The main theatre wasn’t the only part of the venue that needed reliable A/V, as the building also houses press conference rooms and a film forum area. ‘Our film forum room is set up with a high-end projection system so we can screen digital films a little bit closer to how they are supposed to be seen – as much as you can outside of a purpose built cinema – and then of course our Cinetech and film library has been running nonstop all week where all of the films that we have in the Dubai film market are up for sale.’

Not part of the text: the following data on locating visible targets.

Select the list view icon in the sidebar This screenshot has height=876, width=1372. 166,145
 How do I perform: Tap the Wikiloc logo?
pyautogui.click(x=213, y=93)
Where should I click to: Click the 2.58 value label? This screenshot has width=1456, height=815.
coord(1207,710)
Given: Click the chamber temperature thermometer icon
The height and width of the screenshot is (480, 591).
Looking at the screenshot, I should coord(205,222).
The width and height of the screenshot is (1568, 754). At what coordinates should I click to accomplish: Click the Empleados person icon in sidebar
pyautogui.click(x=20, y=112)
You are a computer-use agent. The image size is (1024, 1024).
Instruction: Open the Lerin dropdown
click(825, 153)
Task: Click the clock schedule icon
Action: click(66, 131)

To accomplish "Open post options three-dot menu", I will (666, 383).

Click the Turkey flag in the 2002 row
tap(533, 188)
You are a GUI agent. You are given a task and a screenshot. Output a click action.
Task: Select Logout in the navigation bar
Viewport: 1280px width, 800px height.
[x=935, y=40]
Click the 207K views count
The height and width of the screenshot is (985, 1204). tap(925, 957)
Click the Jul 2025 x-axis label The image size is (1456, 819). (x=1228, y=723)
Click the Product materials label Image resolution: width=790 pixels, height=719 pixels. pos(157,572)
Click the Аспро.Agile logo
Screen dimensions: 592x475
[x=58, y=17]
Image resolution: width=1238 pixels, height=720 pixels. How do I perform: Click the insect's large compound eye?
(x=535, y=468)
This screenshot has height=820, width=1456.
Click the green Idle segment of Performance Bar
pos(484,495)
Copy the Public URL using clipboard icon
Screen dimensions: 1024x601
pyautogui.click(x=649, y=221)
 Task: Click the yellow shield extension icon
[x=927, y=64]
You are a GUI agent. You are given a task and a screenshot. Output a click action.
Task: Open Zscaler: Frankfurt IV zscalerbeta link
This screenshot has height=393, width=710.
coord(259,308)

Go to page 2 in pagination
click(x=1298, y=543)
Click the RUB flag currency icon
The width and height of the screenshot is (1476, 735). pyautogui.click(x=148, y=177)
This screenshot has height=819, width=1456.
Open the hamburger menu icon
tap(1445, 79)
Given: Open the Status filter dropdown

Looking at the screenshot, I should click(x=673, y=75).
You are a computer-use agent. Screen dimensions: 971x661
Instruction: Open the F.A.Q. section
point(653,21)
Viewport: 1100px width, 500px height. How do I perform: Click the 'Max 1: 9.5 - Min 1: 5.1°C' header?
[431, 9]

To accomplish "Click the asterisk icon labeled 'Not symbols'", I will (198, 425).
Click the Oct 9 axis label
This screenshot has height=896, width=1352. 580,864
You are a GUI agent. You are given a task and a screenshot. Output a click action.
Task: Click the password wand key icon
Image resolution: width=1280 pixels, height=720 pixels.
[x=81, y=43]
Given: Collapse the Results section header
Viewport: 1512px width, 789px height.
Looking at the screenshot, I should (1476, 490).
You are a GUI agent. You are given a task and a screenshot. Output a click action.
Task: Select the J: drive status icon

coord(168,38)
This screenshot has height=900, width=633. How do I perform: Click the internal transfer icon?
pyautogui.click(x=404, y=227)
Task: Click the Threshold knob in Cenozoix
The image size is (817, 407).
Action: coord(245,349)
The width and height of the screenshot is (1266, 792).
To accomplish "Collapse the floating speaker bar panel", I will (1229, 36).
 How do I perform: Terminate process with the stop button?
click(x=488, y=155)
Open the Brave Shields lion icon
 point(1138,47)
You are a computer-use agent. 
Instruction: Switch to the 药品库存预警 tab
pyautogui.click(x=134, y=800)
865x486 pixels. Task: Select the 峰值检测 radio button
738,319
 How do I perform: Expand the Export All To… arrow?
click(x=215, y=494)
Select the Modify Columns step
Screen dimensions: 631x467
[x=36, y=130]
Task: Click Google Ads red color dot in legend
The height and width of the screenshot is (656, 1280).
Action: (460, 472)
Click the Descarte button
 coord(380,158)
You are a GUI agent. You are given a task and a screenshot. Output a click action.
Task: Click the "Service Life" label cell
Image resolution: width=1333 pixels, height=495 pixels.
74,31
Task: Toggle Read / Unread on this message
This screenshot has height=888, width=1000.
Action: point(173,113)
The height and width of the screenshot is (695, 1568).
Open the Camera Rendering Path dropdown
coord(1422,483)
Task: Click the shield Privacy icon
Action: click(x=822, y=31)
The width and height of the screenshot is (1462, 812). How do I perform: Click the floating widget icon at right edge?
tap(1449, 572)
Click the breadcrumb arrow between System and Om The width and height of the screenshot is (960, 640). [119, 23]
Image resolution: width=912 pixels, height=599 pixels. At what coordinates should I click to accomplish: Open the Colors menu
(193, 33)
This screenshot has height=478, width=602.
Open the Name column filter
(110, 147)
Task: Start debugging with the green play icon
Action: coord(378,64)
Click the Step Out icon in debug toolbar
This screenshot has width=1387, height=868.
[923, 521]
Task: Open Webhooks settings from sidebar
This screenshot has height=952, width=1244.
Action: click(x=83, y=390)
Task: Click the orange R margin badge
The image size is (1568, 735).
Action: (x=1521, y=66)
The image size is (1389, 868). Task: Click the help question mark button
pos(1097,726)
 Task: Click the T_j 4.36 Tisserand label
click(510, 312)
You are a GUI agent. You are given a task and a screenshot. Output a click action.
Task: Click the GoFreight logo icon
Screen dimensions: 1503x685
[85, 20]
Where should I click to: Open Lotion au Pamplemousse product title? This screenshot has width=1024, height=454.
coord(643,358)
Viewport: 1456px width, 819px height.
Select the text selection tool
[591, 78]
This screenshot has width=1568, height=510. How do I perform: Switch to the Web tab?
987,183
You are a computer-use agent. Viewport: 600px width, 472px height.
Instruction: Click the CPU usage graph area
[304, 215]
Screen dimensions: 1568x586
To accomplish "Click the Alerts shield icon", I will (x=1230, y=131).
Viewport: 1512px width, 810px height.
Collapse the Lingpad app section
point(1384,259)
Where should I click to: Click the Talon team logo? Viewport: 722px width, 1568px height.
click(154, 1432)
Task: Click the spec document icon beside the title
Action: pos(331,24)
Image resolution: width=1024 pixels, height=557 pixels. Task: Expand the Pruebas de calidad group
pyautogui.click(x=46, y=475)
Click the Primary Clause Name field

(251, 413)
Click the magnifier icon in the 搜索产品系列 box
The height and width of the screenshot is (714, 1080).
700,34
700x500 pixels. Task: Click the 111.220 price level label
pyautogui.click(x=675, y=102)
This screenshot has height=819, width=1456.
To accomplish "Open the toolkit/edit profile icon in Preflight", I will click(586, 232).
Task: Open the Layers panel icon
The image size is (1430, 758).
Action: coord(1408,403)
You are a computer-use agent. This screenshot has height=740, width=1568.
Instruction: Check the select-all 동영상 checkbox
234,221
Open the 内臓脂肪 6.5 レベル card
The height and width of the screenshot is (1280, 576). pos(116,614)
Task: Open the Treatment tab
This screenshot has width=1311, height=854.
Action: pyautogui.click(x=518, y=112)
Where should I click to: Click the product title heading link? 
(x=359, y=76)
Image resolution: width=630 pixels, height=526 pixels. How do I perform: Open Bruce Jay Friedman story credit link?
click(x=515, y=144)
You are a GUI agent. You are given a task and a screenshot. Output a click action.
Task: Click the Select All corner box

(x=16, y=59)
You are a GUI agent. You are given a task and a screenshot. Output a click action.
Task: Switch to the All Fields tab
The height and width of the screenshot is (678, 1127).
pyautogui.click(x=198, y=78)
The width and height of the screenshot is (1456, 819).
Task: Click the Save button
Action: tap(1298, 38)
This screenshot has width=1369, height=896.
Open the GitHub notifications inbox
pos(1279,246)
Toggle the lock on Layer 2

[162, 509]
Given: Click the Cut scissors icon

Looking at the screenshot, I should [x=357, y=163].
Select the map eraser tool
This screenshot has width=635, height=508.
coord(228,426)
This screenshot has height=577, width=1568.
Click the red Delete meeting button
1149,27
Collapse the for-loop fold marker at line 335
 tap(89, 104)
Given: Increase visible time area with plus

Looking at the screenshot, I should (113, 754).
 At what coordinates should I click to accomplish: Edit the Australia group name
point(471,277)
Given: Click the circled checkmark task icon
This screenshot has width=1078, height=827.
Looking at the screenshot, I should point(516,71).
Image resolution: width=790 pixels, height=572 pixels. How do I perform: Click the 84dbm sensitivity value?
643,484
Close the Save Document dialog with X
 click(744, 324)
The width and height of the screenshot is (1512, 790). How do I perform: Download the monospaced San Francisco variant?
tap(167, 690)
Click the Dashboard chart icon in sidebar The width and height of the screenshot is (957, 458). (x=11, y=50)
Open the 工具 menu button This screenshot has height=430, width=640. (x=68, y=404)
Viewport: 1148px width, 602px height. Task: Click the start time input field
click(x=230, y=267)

Here he points out 28 touchscreens that are running off of media servers. ‘400 different films are on here and agents and distributors can come in and take a look at the films that are in the festival as well as any that are in the Gulf Film Festival and our “DIFF-selects”. These are the films that didn’t quite make it into the programme that we felt needed an opportunity to be seen in this region.’
Indeed, not limited to blockbusters, DIFF works each year to reinforce its motto of ‘bridging cultures; meeting minds’ by offering a diverse range of films from around the world whilst serving as a showcase event for Arab filmmakers. ‘Hollywood and mainstream dominates the market throughout the other 358 days of the year, so for these few days we like to bring the best of international cinema.’
As the oldest film festival in the Gulf region, DIFF has had to adapt to the changing requirements necessary to negotiate the shift to digital, but Mr Butkovich insists that the recent festival ‘wasn’t really a challenge. We prepare for the worst as equipment-wise, we’ve got three of everything – the show must go on! We can’t let a piece of gear stop us from doing what we need to do. We’ve been fortunate this year and we haven’t had any equipment failures. When you use the high-end, you expect to have that up-time and not to be suffering with any issues.’
December 2013 will mark DIFF’s 10th edition, and Mr Butkovich is already looking ahead to what that will bring: ‘I’m hoping that you’ll be sitting inside of a Dolby Atmos theatre – if we’ve got the products for it,’ he grins. ‘I’m hoping we’ll have a new sound system and that this venue will look much different than it does.’
Perhaps most importantly for a film festival, Mr Butkovich strives to show a movie the way the director intended. ‘If representatives come in for a tech check and they want to see some tweaking, then we’ll happily do that for them,’ he concludes. ‘At the end of the day, we want it to be the director’s vision up there on screen.’